*** PAGE EXTRACT ***
Just before noon the following Thursday, September 1, English astronomer Richard C. Carrington was sketching a curious group of sunspots—curious on account of the dark areas’ enormous size. At 11:18 a.m. he witnessed an intense white light flash from two locations within the sunspot group. He called out in vain to anyone in the observatory to come see the brief five-minute spectacle, but solitary astronomers seldom have an audience to share their excitement. Seventeen hours later in the Americas a second wave of auroras turned night to day as far south as Panama. People could read the newspaper by their crimson and green light. Gold miners in the Rocky Mountains woke up and ate breakfast at 1 a.m., thinking the sun had risen on a cloudy day. Telegraph systems became unusable across Europe and North America.
The news media of the day looked for researchers able to explain the phenomena, but at the time scientists scarcely understood auroral displays at all. Were they meteoritic matter from space, reflected light from polar icebergs or a high-altitude version of lightning? It was the Great Aurora of 1859 itself that ushered in a new paradigm. The October 15 issue of Scientific American noted that ‘‘a connection between the northern lights and forces of electricity and magnetism is now fully established.” Work since then has established that auroral displays ultimately originate in violent events on the sun, which fire off huge clouds of plasma and momentarily disrupt our planet’s magnetic field.
The impact of the 1859 storm was muted only by the infancy of our technological civilization at that time. Were it to happen today, it could severely damage satellites, disable radio communications and cause continent-wide electrical blackouts that would require weeks or longer to recover from. Although a storm of that magnitude is a comfortably rare once-in-500-years event, those with half its intensity hit every 50 years or so. The last one, which occurred on November 13, 1960, led to worldwide geomagnetic disturbances and radio outages. If we make no preparations, by some calculations the direct and indirect costs of another superstorm could equal that of a major hurricane or earthquake.
***
• TASKS AND EXERCISES:
a – Write out the 1859 storm passage from "The news media" to "planet’s magnetic field.".
b – In the 1859 storm passage, at what time did Carrington see the intense white light flash from the sunspot group?
c – Can you condense the paragraph of the 1859 storm passage that begins "The impact of the 1859 storm" into a bulleted list of its main facts?
Rely on nothing but the 1859 storm passage.
*** ENTRIES ***
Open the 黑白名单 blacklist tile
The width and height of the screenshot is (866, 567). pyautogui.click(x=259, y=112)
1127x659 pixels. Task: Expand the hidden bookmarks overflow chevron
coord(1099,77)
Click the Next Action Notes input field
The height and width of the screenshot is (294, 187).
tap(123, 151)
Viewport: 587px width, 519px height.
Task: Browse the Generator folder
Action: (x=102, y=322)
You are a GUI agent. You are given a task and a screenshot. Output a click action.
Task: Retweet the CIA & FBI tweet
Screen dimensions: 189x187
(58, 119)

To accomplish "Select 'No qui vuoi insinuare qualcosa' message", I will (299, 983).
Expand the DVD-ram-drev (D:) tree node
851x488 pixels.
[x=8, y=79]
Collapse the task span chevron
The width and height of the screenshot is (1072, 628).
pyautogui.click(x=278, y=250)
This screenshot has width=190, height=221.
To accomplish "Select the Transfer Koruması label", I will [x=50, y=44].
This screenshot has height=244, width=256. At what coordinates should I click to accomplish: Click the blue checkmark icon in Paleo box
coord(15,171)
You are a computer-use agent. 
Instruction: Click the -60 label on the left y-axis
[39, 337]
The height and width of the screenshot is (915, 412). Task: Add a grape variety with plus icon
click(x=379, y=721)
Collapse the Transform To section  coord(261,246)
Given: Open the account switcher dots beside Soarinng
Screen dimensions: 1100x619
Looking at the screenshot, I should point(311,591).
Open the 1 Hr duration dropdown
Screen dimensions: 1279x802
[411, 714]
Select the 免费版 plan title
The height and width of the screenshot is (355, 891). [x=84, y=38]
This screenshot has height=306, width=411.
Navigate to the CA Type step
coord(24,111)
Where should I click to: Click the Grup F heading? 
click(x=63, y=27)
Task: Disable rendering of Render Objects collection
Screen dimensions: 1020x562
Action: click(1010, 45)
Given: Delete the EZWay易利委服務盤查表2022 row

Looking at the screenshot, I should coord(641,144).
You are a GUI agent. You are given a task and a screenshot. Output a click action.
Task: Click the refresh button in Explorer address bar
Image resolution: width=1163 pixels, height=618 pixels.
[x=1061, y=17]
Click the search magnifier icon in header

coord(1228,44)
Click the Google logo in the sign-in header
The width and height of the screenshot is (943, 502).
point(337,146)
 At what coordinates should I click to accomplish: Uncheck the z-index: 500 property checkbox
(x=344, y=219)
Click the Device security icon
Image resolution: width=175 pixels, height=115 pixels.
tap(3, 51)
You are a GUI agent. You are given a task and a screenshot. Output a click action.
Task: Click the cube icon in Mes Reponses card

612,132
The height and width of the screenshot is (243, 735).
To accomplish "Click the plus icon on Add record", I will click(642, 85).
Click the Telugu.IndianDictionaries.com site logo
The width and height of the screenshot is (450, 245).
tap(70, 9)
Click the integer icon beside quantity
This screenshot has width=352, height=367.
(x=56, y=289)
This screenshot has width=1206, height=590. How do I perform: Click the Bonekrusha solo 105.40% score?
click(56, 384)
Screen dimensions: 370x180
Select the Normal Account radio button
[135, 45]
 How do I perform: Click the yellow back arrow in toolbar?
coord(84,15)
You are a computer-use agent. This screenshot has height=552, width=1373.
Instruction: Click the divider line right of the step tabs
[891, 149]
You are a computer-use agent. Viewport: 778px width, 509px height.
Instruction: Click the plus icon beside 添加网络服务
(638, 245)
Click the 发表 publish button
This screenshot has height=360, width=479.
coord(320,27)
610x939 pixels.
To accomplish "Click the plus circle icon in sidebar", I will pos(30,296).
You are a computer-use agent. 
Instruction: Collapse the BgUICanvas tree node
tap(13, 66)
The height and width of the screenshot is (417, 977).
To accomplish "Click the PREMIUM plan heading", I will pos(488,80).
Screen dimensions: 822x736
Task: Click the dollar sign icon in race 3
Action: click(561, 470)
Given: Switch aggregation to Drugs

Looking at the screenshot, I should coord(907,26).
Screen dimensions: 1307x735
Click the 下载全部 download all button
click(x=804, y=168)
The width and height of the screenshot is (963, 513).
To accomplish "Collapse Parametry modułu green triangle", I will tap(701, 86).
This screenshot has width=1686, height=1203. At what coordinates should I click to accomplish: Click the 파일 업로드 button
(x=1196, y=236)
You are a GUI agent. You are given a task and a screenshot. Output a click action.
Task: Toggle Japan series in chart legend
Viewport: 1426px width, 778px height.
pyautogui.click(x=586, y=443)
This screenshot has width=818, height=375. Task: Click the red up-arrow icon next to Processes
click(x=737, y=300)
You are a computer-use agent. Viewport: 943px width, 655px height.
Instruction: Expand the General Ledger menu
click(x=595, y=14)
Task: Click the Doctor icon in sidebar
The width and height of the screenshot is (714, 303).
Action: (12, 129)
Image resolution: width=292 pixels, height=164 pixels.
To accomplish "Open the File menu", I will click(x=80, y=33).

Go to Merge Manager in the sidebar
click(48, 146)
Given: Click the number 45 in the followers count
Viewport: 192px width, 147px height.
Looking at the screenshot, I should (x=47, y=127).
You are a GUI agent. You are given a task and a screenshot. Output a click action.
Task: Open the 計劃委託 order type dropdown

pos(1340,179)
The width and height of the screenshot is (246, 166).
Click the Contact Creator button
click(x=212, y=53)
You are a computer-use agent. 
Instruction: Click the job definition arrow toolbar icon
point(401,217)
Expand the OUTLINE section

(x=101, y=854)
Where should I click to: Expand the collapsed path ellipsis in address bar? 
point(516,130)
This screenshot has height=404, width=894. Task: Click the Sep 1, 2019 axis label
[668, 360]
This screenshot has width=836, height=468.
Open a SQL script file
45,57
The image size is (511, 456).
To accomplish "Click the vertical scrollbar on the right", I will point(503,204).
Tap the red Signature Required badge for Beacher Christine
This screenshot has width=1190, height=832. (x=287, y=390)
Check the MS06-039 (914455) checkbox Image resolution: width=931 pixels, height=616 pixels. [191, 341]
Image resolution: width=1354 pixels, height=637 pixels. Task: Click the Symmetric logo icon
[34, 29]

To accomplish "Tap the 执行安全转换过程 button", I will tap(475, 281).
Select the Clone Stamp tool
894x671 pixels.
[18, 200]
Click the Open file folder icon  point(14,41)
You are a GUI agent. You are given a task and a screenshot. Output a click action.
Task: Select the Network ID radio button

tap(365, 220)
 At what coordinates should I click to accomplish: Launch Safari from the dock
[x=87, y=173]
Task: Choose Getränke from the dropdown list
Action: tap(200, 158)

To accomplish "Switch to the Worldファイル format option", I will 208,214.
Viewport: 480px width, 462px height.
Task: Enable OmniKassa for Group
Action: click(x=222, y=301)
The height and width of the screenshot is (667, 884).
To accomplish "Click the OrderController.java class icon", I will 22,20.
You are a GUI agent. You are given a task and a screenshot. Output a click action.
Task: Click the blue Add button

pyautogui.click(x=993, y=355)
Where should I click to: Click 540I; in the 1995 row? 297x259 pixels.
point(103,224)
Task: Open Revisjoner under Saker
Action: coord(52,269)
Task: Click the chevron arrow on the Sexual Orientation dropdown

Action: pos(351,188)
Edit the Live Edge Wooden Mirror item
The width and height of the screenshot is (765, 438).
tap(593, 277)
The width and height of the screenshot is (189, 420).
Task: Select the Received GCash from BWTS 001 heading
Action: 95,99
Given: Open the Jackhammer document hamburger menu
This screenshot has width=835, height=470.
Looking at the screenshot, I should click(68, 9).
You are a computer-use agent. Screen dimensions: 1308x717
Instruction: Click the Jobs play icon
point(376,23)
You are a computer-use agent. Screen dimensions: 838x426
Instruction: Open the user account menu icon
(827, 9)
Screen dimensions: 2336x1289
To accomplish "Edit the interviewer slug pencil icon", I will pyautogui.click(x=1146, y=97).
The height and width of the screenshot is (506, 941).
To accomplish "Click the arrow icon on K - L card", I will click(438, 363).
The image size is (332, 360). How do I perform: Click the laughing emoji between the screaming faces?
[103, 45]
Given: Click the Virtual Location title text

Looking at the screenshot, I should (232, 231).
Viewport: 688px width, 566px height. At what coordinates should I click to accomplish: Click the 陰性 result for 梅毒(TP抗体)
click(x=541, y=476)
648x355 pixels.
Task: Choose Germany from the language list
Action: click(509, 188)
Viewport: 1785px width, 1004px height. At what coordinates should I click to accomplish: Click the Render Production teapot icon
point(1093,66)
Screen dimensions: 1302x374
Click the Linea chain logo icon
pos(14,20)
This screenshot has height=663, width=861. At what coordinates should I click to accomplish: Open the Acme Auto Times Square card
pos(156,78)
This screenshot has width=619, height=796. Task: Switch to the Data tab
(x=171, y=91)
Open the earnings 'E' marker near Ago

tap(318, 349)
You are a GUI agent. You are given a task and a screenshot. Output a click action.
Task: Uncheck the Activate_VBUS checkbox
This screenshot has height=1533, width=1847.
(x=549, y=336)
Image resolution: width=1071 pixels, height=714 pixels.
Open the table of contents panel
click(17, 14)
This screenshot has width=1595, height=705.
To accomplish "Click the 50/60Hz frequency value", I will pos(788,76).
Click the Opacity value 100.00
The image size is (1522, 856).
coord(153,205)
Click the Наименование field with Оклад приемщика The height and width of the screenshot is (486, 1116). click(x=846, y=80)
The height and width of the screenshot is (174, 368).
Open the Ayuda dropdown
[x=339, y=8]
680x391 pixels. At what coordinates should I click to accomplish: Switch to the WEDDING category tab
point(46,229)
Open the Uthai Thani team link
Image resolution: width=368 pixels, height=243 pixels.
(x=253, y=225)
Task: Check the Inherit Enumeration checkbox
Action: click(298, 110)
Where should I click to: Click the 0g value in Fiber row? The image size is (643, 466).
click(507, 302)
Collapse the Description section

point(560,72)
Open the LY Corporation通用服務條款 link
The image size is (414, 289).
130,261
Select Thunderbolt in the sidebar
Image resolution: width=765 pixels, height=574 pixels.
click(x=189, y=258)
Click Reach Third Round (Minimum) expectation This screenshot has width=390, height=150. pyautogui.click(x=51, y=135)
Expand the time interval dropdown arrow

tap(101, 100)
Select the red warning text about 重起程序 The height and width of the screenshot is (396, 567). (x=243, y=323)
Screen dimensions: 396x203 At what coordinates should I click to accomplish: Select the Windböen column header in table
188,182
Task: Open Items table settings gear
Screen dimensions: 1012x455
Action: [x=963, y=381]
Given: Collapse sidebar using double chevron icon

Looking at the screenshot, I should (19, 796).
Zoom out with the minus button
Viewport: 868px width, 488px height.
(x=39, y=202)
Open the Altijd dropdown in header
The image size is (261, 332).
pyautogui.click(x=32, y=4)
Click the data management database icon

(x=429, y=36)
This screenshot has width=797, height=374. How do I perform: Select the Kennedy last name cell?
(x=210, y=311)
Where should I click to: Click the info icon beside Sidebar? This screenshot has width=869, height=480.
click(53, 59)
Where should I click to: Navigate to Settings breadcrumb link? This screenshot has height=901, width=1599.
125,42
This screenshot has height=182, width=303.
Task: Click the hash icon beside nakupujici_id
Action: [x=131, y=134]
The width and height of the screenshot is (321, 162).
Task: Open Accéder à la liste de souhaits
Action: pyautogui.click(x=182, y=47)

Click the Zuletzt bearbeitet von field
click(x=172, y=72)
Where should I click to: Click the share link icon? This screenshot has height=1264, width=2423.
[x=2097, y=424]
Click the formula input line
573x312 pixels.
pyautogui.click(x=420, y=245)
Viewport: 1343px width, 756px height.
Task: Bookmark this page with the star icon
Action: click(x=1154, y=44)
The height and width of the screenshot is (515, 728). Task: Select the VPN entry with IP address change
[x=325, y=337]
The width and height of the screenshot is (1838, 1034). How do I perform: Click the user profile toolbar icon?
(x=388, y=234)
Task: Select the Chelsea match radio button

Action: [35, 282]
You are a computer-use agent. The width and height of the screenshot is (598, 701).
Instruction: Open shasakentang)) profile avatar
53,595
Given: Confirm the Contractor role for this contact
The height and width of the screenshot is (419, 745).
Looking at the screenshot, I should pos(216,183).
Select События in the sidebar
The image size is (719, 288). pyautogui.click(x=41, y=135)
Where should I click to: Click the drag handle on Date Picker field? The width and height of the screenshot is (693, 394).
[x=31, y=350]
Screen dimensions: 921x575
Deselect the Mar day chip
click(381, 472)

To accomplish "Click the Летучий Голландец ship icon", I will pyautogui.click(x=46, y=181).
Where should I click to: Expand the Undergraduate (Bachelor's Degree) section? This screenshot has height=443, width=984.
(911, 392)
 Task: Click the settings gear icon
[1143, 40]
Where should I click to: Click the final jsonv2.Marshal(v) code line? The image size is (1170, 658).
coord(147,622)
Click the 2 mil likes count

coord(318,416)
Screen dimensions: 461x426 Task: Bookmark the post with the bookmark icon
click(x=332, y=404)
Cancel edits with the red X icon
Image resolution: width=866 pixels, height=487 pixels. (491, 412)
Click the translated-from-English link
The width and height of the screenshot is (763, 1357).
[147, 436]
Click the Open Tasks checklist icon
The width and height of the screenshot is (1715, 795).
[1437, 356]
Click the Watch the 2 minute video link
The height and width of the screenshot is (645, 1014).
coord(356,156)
***
• SOLVED PROBLEMS:
a –
The news media of the day looked for researchers able to explain the phenomena, but at the time scientists scarcely understood auroral displays at all. Were they meteoritic matter from space, reflected light from polar icebergs or a high-altitude version of lightning? It was the Great Aurora of 1859 itself that ushered in a new paradigm. The October 15 issue of Scientific American noted that ‘‘a connection between the northern lights and forces of electricity and magnetism is now fully established.” Work since then has established that auroral displays ultimately originate in violent events on the sun, which fire off huge clouds of plasma and momentarily disrupt our planet’s magnetic field.

b – At 11:18 a.m.

c –
- The 1859 storm's impact was muted only because technological civilization was then in its infancy.
- Today such a storm could severely damage satellites, disable radio communications and cause continent-wide blackouts needing weeks or longer to recover from.
- A storm of that magnitude is a rare once-in-500-years event, but storms with half its intensity hit about every 50 years.
- The last one, on November 13, 1960, led to worldwide geomagnetic disturbances and radio outages.
- Without preparations, by some calculations another superstorm's direct and indirect costs could equal those of a major hurricane or earthquake.